Whether that now means getting their fix of chaw at home, the hotel or within the privacy of the clubhouse, the Cubs, Sox and all visiting teams must adjust to the ban or face fines.
A first offense will result in a fine of $250, a second violation $500 and each additional violation $2,500. Players seen using smokeless tobacco on Chicago ballpark grounds are also subject to discipline from MLB commissioner Rob Manfred.
“Guys know what the consequences are and they should know to use it outside the field now,” said Sox shortstop Tim Anderson, a non-user. “I don’t think the ban will have a huge affect on our guys.”
Chewing tobacco has a multitude of negative health effects, according to the Centers for Disease Control and Prevention, ranging from nicotine addiction to cancer of the esophagus, mouth and pancreas. Still, the product remains a legal substance and players know its effects.
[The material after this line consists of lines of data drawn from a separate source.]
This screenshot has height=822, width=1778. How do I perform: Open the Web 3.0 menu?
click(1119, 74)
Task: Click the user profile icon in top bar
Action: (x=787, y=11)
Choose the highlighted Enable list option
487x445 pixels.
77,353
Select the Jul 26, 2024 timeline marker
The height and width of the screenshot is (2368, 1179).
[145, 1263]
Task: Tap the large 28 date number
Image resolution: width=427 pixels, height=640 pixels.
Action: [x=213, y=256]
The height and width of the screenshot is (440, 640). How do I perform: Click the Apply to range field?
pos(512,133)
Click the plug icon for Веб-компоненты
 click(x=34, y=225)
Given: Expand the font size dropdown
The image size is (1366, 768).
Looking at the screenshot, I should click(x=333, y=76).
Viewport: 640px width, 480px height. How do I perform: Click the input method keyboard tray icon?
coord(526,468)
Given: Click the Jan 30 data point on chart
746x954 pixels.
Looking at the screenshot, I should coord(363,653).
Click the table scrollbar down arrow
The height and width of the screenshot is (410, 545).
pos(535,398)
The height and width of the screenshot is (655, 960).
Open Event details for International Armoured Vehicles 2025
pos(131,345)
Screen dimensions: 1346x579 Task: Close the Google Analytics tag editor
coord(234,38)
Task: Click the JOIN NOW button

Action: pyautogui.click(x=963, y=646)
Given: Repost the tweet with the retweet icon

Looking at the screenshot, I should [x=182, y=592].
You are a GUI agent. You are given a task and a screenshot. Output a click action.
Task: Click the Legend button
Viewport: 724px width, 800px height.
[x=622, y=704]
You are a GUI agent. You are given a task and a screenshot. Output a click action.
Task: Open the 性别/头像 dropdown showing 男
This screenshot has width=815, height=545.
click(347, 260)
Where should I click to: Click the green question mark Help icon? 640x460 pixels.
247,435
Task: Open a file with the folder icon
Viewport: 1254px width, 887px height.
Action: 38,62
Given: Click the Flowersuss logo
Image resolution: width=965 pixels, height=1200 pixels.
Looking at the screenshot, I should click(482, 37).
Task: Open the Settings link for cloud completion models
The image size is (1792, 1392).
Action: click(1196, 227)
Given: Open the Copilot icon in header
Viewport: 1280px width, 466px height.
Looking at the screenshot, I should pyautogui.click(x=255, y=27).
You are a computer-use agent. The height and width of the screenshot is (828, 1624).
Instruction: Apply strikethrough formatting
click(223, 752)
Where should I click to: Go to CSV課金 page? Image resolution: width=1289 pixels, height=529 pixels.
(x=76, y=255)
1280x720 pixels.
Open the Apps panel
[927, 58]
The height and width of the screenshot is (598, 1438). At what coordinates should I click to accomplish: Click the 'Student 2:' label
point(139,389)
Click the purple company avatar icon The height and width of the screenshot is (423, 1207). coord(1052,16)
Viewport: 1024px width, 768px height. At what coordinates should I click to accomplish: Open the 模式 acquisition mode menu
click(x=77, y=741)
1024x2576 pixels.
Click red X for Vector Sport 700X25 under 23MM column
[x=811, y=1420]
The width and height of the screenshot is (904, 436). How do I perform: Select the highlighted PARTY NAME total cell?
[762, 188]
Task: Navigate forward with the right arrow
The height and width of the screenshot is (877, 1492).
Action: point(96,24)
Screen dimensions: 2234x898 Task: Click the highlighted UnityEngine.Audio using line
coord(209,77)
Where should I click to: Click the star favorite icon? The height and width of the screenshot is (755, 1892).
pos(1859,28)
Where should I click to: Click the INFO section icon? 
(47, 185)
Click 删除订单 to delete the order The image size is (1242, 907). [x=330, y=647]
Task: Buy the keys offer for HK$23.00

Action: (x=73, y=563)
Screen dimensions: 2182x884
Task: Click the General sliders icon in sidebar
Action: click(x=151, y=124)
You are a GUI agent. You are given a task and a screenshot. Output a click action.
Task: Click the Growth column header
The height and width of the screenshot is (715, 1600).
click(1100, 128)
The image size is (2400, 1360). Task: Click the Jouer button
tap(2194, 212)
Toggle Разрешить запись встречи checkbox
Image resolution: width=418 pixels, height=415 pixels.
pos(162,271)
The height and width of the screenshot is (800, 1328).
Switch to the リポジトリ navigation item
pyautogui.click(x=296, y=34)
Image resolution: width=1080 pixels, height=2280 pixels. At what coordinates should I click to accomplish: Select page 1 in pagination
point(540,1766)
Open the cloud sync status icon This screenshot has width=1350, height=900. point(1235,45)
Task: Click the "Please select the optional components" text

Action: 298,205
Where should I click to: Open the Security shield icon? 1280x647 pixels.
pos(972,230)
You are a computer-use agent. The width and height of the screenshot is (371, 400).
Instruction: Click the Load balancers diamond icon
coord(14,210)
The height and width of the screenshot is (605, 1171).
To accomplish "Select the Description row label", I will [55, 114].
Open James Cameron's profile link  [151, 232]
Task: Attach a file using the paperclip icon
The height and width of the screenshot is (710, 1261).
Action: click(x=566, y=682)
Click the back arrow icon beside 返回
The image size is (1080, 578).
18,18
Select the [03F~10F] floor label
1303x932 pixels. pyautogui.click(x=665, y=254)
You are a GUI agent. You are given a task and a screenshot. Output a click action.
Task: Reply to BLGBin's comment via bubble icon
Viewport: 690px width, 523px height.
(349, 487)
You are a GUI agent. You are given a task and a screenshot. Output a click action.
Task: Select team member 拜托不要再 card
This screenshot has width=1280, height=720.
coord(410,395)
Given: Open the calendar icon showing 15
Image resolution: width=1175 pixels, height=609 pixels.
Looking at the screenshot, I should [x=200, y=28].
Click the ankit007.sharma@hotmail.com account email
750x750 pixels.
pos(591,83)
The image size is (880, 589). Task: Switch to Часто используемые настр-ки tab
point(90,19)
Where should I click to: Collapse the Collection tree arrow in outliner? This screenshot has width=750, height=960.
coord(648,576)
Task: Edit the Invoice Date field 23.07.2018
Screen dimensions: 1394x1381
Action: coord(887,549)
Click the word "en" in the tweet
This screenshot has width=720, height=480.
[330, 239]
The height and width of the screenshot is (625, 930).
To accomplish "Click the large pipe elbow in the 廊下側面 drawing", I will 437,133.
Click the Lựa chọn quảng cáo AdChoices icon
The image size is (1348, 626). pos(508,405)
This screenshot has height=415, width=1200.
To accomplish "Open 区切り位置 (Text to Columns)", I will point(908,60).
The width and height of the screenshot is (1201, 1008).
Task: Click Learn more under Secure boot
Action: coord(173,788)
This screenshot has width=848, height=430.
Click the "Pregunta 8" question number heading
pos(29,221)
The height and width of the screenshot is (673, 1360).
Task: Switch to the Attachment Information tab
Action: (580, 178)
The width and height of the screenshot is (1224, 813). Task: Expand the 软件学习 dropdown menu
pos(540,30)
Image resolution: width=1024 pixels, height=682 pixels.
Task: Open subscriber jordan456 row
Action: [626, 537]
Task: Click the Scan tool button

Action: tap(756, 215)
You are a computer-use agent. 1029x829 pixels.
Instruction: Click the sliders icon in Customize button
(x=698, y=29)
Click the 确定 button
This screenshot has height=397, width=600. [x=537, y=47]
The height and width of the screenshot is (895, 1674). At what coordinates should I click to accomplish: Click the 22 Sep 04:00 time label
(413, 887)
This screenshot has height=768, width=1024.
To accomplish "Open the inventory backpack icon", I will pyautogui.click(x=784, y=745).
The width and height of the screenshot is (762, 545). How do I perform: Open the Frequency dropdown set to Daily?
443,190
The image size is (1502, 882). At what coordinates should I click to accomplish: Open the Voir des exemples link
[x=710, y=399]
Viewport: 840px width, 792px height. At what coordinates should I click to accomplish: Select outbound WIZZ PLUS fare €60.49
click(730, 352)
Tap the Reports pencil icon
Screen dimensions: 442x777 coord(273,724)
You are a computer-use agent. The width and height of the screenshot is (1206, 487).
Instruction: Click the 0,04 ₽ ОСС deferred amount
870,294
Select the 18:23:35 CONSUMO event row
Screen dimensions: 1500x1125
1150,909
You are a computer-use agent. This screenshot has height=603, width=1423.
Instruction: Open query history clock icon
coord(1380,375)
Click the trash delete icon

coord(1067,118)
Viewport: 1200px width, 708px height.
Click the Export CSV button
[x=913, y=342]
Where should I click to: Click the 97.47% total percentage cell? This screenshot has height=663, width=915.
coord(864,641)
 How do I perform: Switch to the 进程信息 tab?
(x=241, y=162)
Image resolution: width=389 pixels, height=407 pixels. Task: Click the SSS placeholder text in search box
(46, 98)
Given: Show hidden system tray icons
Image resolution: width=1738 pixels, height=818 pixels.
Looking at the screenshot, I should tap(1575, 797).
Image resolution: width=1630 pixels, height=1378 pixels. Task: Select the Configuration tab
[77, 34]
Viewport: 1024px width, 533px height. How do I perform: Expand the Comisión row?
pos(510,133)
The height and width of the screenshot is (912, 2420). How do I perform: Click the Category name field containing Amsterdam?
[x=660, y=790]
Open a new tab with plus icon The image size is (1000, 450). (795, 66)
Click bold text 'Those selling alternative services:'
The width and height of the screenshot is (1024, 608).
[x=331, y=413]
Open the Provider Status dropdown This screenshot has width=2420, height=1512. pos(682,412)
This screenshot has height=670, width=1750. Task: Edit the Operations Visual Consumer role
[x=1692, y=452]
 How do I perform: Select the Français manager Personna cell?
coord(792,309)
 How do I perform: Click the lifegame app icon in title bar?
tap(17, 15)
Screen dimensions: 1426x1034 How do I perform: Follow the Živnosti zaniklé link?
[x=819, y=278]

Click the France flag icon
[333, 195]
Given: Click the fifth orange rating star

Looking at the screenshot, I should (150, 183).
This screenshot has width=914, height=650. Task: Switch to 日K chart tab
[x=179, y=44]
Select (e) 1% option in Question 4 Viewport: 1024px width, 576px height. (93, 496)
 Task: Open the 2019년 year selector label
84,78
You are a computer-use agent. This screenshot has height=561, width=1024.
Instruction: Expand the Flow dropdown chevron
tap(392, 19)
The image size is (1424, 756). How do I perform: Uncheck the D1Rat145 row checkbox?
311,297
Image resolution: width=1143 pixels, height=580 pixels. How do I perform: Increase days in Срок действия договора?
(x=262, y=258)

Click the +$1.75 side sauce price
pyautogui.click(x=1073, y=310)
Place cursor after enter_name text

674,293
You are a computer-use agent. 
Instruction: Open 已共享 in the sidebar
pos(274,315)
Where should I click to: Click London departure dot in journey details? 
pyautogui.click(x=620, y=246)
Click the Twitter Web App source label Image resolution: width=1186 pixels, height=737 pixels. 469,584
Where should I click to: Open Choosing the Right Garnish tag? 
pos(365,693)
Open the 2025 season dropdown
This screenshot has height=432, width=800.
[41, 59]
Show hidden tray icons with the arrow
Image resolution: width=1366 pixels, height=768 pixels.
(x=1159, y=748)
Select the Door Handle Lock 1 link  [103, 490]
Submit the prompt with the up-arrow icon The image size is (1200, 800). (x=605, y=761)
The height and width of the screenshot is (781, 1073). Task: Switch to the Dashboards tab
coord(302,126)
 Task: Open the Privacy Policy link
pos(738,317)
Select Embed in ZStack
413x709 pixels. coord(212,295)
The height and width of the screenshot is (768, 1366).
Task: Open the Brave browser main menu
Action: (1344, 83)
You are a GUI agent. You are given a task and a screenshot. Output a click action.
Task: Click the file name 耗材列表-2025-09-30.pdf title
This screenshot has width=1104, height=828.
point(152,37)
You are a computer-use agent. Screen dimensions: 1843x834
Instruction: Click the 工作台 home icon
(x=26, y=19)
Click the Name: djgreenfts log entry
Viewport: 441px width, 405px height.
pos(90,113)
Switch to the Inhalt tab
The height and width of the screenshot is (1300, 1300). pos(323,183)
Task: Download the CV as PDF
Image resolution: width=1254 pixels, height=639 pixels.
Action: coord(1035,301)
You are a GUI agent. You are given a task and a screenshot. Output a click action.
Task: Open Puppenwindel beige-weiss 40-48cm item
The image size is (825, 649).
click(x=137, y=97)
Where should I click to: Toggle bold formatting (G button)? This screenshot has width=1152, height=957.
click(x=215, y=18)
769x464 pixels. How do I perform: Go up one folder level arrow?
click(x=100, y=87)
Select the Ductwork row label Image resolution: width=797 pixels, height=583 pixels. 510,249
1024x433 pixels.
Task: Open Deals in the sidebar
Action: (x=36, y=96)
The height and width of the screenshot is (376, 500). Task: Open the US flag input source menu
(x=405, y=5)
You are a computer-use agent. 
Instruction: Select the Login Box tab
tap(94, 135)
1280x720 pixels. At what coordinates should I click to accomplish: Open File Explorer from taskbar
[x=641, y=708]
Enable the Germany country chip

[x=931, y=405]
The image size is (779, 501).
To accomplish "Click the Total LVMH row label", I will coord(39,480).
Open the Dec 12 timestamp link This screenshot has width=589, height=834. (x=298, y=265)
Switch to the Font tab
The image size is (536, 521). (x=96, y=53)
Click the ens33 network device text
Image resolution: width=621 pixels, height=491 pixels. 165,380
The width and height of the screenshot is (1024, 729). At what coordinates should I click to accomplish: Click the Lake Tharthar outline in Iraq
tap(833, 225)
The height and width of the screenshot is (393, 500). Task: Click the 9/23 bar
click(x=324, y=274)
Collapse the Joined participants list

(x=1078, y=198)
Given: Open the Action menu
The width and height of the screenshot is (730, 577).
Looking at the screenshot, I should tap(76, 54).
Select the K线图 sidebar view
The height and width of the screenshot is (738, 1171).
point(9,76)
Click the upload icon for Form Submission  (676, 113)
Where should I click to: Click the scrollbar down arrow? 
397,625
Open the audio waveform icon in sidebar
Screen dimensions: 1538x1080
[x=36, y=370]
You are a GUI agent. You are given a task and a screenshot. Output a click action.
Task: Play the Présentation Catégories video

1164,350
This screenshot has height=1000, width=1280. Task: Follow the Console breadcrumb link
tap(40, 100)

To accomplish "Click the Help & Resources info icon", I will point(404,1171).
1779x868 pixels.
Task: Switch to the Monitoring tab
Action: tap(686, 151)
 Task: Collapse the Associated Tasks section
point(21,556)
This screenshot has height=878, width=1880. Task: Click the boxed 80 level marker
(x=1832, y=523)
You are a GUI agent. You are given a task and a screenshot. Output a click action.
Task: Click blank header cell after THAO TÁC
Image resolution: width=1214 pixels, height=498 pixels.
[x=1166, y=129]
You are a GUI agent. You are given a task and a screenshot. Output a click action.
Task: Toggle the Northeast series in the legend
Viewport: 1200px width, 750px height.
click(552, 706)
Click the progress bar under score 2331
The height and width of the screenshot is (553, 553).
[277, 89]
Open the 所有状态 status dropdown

“We’re grown men,” Cubs pitcher John Lackey, a non-user, said during spring training, when the law passed. “People in the stands can have a beer, but we can’t do what we want? That’s a little messed up.”
MLB banned smokeless tobacco in 1993 at the minor-league level, but it remains in use in the majors.
In 2011, the MLB’s collective-bargaining agreement prohibited players from carrying tobacco tins and pouches in the pockets of their uniforms.
New signs detailing the ban have been posted in dugouts, bullpens and clubhouses at Wrigley Field and U.S. Cellular Field.
Cubs ace Jake Arrieta supports the ban and has cut back significantly on using chewing tobacco, but the reigning National League Cy Young Award winner still sneaks in an occasional pinch.
“I really hate that I do dip,” Arrieta said. “I think it’s a good thing they’re trying to take it out of the game.”